いやー、本当はね、俺としては何故イヤホンを奪い取られたのかも罵倒されたのかもわからないから説明ぐらい欲しいんですけどね。でも、まぁ俺は優しいから、今回の事は水に流してあげるてきな? 感じよ。いやー、まじ菩薩。優しすぎる。その優しさ大海の如し。優し過ぎて困っている人に自分の身体の金箔を分け与えちゃうぐらいの優しさ、そうそれは『幸せのぼっち』……怖いし早く音楽聴きたいからどっかいけや。
内なる心をおくびにも出さず、きにするなという風に獣飼の方へパタパタと手を振った。
「――ッッッ! アンタねぇ! そういう態度が!」
「麻里亜! もういいから、ほら早くいくよっ!」
何? もうやだ! ぼっちじゃない奴の思考回路が分からん! 今のどこに怒る要素があんだよ。いきなり人に手を出してきたお前が態度とか言っちゃうの? まじ意味わかんねぇ。
「マジでキモいっ!」
グフゥゥゥ! ゴハァァァァァ! 「キモい」って言われたァァァァ。
HP 32 → HP 8
HPが残り8ぐらいになった気がするぅぅ。……ほらな、俺の言った通りだろ。「キモイ」のほうが精神に来るって。

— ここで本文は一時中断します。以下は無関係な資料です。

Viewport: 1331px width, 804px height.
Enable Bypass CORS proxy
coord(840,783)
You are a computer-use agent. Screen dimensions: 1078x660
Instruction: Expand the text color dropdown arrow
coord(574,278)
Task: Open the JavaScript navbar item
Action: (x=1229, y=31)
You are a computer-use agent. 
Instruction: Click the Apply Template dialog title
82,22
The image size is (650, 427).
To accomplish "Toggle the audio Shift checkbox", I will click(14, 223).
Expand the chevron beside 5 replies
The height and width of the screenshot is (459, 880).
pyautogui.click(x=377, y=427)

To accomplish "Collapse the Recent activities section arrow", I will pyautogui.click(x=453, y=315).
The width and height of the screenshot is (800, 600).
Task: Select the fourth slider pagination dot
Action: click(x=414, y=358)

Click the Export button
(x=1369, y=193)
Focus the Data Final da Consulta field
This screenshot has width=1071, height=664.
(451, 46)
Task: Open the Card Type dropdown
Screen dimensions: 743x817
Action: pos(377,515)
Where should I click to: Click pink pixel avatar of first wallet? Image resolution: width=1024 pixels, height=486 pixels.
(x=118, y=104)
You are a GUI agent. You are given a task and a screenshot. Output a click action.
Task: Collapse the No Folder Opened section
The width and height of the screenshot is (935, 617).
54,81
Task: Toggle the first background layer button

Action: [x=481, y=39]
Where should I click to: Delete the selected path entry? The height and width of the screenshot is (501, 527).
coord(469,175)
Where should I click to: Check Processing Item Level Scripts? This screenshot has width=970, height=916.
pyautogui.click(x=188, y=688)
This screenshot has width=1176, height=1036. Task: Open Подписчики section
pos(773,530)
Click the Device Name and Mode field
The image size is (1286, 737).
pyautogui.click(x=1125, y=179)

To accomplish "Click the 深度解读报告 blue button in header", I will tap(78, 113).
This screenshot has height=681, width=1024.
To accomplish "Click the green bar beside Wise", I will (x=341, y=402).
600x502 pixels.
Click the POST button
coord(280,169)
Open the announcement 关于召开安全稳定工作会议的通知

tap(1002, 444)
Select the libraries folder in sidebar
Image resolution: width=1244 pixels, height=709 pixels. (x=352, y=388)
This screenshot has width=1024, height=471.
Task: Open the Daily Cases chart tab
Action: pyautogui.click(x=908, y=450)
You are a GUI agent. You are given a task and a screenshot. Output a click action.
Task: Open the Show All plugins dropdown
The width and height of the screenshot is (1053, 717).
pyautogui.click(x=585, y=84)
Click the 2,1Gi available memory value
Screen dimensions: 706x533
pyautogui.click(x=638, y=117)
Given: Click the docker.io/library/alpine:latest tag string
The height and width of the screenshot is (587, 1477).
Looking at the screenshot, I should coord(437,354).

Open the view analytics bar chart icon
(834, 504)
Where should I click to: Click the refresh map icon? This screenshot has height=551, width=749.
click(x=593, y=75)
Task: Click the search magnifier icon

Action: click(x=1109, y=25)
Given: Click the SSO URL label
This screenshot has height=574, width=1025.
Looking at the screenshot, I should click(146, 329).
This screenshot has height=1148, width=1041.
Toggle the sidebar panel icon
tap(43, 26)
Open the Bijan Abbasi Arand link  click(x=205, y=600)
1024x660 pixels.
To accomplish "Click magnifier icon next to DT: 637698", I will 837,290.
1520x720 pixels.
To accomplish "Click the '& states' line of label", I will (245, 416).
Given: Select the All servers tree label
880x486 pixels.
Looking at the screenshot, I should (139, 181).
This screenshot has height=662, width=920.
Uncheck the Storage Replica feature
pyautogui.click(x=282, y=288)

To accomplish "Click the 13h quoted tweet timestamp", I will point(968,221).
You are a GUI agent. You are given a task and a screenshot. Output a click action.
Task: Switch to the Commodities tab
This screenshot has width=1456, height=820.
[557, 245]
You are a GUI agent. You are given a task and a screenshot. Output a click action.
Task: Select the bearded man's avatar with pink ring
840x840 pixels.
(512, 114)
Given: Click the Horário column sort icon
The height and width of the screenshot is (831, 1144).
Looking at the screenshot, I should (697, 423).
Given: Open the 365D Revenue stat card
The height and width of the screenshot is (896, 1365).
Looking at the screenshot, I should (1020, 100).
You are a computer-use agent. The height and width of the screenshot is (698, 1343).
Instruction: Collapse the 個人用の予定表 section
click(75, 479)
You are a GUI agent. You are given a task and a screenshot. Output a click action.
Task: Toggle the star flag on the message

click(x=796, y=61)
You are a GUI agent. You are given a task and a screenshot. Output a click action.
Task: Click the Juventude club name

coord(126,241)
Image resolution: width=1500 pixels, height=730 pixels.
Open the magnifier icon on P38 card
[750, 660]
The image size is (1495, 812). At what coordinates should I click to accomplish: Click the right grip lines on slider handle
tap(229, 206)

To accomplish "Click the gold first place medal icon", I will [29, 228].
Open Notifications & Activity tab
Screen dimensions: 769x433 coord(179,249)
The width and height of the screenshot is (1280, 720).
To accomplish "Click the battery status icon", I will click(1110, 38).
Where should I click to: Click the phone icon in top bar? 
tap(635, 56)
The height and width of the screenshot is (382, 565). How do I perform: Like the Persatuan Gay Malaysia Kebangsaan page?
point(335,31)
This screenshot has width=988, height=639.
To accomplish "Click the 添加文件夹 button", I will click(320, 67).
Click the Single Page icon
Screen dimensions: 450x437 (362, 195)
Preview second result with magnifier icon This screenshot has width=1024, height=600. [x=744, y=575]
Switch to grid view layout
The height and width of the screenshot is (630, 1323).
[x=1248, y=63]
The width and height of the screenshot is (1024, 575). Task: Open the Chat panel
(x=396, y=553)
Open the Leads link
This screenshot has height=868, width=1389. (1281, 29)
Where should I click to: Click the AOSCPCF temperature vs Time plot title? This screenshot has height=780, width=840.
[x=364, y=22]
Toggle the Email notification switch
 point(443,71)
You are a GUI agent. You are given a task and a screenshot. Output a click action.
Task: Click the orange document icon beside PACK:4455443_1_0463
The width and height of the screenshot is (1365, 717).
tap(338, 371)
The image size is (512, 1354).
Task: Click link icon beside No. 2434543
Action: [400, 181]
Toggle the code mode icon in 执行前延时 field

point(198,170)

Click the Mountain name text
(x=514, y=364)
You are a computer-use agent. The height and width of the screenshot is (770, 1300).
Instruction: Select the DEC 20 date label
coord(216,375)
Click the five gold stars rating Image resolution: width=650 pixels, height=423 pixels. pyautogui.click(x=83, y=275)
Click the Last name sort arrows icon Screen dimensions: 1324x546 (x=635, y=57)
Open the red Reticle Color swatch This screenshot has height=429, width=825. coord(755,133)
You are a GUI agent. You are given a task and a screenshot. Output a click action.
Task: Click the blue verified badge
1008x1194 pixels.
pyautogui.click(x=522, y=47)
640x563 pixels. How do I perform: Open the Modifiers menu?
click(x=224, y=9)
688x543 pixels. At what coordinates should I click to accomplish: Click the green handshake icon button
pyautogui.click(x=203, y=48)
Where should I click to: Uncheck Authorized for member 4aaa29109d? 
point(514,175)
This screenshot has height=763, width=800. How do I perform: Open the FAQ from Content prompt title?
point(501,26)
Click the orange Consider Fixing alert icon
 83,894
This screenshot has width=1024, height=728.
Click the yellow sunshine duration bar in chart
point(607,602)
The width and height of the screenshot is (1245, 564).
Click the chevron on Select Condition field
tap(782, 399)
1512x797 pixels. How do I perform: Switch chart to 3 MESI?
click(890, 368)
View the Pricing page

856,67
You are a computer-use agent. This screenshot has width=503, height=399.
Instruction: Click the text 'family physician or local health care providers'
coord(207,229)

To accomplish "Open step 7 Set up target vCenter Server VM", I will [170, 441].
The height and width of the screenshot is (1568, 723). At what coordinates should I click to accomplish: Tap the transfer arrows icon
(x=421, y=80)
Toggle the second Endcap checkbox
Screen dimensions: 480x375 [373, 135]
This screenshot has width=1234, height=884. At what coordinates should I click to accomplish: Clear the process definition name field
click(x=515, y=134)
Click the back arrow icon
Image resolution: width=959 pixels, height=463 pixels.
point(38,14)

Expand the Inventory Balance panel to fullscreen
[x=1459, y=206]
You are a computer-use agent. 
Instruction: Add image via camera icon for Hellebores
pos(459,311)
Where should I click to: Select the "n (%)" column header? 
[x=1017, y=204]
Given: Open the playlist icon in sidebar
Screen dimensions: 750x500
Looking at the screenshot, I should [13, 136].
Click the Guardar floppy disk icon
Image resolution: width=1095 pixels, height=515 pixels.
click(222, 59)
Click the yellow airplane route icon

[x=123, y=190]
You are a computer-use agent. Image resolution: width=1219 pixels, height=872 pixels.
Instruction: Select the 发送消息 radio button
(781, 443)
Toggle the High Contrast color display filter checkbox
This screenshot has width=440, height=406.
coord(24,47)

「麻里亜! いい加減にしなって! ……ホントにごめんね」
「ふんっ! もういい。じゃあね」
獣飼は勝手に怒り勝手に去っていった。
なんだったんだ一体……。結局、なんで俺は罵倒されたんだろうか……。……キモいは酷くない? 俺別にキモくないよね? キモくないよね? ねぇ! キモくないよねっ! 誰か答えてよっ、ねぇ‼︎ ねぇっ‼︎
「……ねぇ、麻里亜。なんか一井さんヤバくない? 麻里亜が話してたの邪魔した時の目がスゴイ怖かったんだけど……」
「麻里亜ぁ、もうあの子に絡むのやめようよぉ。なんかあの子変だってっ。いきなり泣き出してそのあと急に元気になったり……豹変ぶりがおかしいって。私怖いもん」
「…………別に私は怖くないけど、もう絡むのやめとく。別に怖くはないけど!」
俺がイヤホンをはめる直前、彼女たちのそんな会話が聞こえた気がしたが気の所為だろう。気の所為じゃないと莉佐がかわいそうだし……。
彼女達の背中を見送りながらイヤホンを嵌めると大音量で音が流れ出す。
どわっっ! うっさ。耳ぶっ壊れるわ。折角のクラシックが台無しだ。急いで音量を調節する。
ふんふんふんふん。ルルルールルー。うんたんうんたん。
意識高めにクラシック聴いてみたはいいけどなんも分からんな。みんなのオススメ的なやつ聴いてみたけど全然分からん。やっぱり俺にクラシックは似合わない。
俺はスマホ画面をタップしポップでキュートなアニメソングを流した。